Data excerpts
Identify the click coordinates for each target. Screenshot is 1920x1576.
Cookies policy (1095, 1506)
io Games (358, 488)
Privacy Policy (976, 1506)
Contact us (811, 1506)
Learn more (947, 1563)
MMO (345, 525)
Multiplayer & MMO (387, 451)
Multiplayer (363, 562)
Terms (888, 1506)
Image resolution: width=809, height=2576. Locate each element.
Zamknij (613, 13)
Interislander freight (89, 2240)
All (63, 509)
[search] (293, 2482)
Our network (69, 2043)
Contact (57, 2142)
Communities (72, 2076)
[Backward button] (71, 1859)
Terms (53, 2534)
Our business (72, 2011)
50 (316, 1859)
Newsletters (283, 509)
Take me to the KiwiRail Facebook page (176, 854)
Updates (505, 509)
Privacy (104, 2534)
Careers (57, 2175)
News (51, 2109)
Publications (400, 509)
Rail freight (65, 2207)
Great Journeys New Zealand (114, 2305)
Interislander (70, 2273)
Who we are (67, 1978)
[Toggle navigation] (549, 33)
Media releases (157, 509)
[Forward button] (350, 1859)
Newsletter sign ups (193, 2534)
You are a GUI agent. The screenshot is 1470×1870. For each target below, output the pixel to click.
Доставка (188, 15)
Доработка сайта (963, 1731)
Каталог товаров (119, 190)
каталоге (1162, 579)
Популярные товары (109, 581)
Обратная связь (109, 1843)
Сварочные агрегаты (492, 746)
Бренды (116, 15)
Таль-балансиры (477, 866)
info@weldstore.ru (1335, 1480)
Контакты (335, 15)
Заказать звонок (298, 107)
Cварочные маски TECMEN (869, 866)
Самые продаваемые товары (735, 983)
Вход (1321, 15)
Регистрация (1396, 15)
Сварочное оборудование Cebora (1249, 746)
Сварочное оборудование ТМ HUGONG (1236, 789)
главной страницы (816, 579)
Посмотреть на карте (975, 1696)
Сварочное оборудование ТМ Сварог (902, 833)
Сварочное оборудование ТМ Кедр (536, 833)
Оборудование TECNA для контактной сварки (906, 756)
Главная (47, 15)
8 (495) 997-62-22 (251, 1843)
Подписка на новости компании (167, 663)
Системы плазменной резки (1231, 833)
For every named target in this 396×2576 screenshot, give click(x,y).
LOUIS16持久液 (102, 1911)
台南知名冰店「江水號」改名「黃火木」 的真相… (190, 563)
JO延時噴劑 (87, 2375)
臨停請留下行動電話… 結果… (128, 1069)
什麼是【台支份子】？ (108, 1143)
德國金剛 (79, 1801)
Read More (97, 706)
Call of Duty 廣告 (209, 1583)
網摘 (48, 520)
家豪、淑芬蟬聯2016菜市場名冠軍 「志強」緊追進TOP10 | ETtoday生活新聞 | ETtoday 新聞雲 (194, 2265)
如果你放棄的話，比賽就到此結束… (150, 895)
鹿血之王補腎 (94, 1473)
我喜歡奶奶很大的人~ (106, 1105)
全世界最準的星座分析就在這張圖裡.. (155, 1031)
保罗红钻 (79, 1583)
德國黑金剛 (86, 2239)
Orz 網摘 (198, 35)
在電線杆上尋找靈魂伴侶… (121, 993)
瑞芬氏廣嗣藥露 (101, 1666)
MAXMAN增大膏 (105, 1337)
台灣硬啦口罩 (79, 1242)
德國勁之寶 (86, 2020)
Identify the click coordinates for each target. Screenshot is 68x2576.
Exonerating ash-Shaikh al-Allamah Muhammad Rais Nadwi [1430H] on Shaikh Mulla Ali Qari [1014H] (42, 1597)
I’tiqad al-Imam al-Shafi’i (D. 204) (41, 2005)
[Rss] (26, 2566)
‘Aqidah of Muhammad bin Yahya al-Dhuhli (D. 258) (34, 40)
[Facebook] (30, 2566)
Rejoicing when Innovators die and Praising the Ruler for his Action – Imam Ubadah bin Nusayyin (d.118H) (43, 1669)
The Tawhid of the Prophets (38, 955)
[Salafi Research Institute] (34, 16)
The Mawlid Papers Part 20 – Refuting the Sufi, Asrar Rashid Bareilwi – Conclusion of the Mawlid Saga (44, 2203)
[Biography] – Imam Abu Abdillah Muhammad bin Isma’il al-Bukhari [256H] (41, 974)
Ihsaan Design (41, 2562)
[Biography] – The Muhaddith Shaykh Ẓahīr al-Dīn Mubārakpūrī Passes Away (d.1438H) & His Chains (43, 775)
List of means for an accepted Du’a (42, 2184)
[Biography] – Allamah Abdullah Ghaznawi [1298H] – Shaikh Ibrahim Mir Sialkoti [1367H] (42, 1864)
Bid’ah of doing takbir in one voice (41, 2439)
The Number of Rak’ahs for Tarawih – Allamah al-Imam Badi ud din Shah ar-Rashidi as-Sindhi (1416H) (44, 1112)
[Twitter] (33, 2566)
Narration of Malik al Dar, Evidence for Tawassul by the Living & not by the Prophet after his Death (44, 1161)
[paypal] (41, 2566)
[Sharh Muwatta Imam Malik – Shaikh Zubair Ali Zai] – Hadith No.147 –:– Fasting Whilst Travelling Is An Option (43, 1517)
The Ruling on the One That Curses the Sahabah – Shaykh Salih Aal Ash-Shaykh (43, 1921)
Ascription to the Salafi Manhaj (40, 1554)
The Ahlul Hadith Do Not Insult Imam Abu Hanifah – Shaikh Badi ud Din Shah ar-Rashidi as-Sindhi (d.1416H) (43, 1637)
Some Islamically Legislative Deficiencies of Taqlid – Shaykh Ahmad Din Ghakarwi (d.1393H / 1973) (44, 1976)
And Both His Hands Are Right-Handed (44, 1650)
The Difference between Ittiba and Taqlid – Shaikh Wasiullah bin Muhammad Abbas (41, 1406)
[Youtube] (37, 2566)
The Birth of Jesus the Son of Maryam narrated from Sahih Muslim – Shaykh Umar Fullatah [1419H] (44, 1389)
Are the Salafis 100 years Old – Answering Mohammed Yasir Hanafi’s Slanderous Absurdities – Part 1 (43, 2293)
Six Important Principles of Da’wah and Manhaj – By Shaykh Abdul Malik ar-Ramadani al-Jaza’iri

- **TASK PROMPT**: Repeat every line of the records, exactly as given.

- **SOLUTION FOR THIS PROBLEM**:
Identify the click coordinates for each target. Screenshot is 1920x1576.
Cookies policy (1095, 1506)
io Games (358, 488)
Privacy Policy (976, 1506)
Contact us (811, 1506)
Learn more (947, 1563)
MMO (345, 525)
Multiplayer & MMO (387, 451)
Multiplayer (363, 562)
Terms (888, 1506)
Image resolution: width=809, height=2576. Locate each element.
Zamknij (613, 13)
Interislander freight (89, 2240)
All (63, 509)
[search] (293, 2482)
Our network (69, 2043)
Contact (57, 2142)
Communities (72, 2076)
[Backward button] (71, 1859)
Terms (53, 2534)
Our business (72, 2011)
50 (316, 1859)
Newsletters (283, 509)
Take me to the KiwiRail Facebook page (176, 854)
Updates (505, 509)
Privacy (104, 2534)
Careers (57, 2175)
News (51, 2109)
Publications (400, 509)
Rail freight (65, 2207)
Great Journeys New Zealand (114, 2305)
Interislander (70, 2273)
Who we are (67, 1978)
[Toggle navigation] (549, 33)
Media releases (157, 509)
[Forward button] (350, 1859)
Newsletter sign ups (193, 2534)
You are a GUI agent. The screenshot is 1470×1870. For each target below, output the pixel to click.
Доставка (188, 15)
Доработка сайта (963, 1731)
Каталог товаров (119, 190)
каталоге (1162, 579)
Популярные товары (109, 581)
Обратная связь (109, 1843)
Сварочные агрегаты (492, 746)
Бренды (116, 15)
Таль-балансиры (477, 866)
info@weldstore.ru (1335, 1480)
Контакты (335, 15)
Заказать звонок (298, 107)
Cварочные маски TECMEN (869, 866)
Самые продаваемые товары (735, 983)
Вход (1321, 15)
Регистрация (1396, 15)
Сварочное оборудование Cebora (1249, 746)
Сварочное оборудование ТМ HUGONG (1236, 789)
главной страницы (816, 579)
Посмотреть на карте (975, 1696)
Сварочное оборудование ТМ Сварог (902, 833)
Сварочное оборудование ТМ Кедр (536, 833)
Оборудование TECNA для контактной сварки (906, 756)
Главная (47, 15)
8 (495) 997-62-22 (251, 1843)
Подписка на новости компании (167, 663)
Системы плазменной резки (1231, 833)
For every named target in this 396×2576 screenshot, give click(x,y).
LOUIS16持久液 (102, 1911)
台南知名冰店「江水號」改名「黃火木」 的真相… (190, 563)
JO延時噴劑 (87, 2375)
臨停請留下行動電話… 結果… (128, 1069)
什麼是【台支份子】？ (108, 1143)
德國金剛 (79, 1801)
Read More (97, 706)
Call of Duty 廣告 (209, 1583)
網摘 (48, 520)
家豪、淑芬蟬聯2016菜市場名冠軍 「志強」緊追進TOP10 | ETtoday生活新聞 | ETtoday 新聞雲 (194, 2265)
如果你放棄的話，比賽就到此結束… (150, 895)
鹿血之王補腎 (94, 1473)
我喜歡奶奶很大的人~ (106, 1105)
全世界最準的星座分析就在這張圖裡.. (155, 1031)
保罗红钻 (79, 1583)
德國黑金剛 (86, 2239)
Orz 網摘 (198, 35)
在電線杆上尋找靈魂伴侶… (121, 993)
瑞芬氏廣嗣藥露 (101, 1666)
MAXMAN增大膏 (105, 1337)
台灣硬啦口罩 (79, 1242)
德國勁之寶 (86, 2020)
Identify the click coordinates for each target. Screenshot is 68x2576.
Exonerating ash-Shaikh al-Allamah Muhammad Rais Nadwi [1430H] on Shaikh Mulla Ali Qari [1014H] (42, 1597)
I’tiqad al-Imam al-Shafi’i (D. 204) (41, 2005)
[Rss] (26, 2566)
‘Aqidah of Muhammad bin Yahya al-Dhuhli (D. 258) (34, 40)
[Facebook] (30, 2566)
Rejoicing when Innovators die and Praising the Ruler for his Action – Imam Ubadah bin Nusayyin (d.118H) (43, 1669)
The Tawhid of the Prophets (38, 955)
[Salafi Research Institute] (34, 16)
The Mawlid Papers Part 20 – Refuting the Sufi, Asrar Rashid Bareilwi – Conclusion of the Mawlid Saga (44, 2203)
[Biography] – Imam Abu Abdillah Muhammad bin Isma’il al-Bukhari [256H] (41, 974)
Ihsaan Design (41, 2562)
[Biography] – The Muhaddith Shaykh Ẓahīr al-Dīn Mubārakpūrī Passes Away (d.1438H) & His Chains (43, 775)
List of means for an accepted Du’a (42, 2184)
[Biography] – Allamah Abdullah Ghaznawi [1298H] – Shaikh Ibrahim Mir Sialkoti [1367H] (42, 1864)
Bid’ah of doing takbir in one voice (41, 2439)
The Number of Rak’ahs for Tarawih – Allamah al-Imam Badi ud din Shah ar-Rashidi as-Sindhi (1416H) (44, 1112)
[Twitter] (33, 2566)
Narration of Malik al Dar, Evidence for Tawassul by the Living & not by the Prophet after his Death (44, 1161)
[paypal] (41, 2566)
[Sharh Muwatta Imam Malik – Shaikh Zubair Ali Zai] – Hadith No.147 –:– Fasting Whilst Travelling Is An Option (43, 1517)
The Ruling on the One That Curses the Sahabah – Shaykh Salih Aal Ash-Shaykh (43, 1921)
Ascription to the Salafi Manhaj (40, 1554)
The Ahlul Hadith Do Not Insult Imam Abu Hanifah – Shaikh Badi ud Din Shah ar-Rashidi as-Sindhi (d.1416H) (43, 1637)
Some Islamically Legislative Deficiencies of Taqlid – Shaykh Ahmad Din Ghakarwi (d.1393H / 1973) (44, 1976)
And Both His Hands Are Right-Handed (44, 1650)
The Difference between Ittiba and Taqlid – Shaikh Wasiullah bin Muhammad Abbas (41, 1406)
[Youtube] (37, 2566)
The Birth of Jesus the Son of Maryam narrated from Sahih Muslim – Shaykh Umar Fullatah [1419H] (44, 1389)
Are the Salafis 100 years Old – Answering Mohammed Yasir Hanafi’s Slanderous Absurdities – Part 1 (43, 2293)
Six Important Principles of Da’wah and Manhaj – By Shaykh Abdul Malik ar-Ramadani al-Jaza’iri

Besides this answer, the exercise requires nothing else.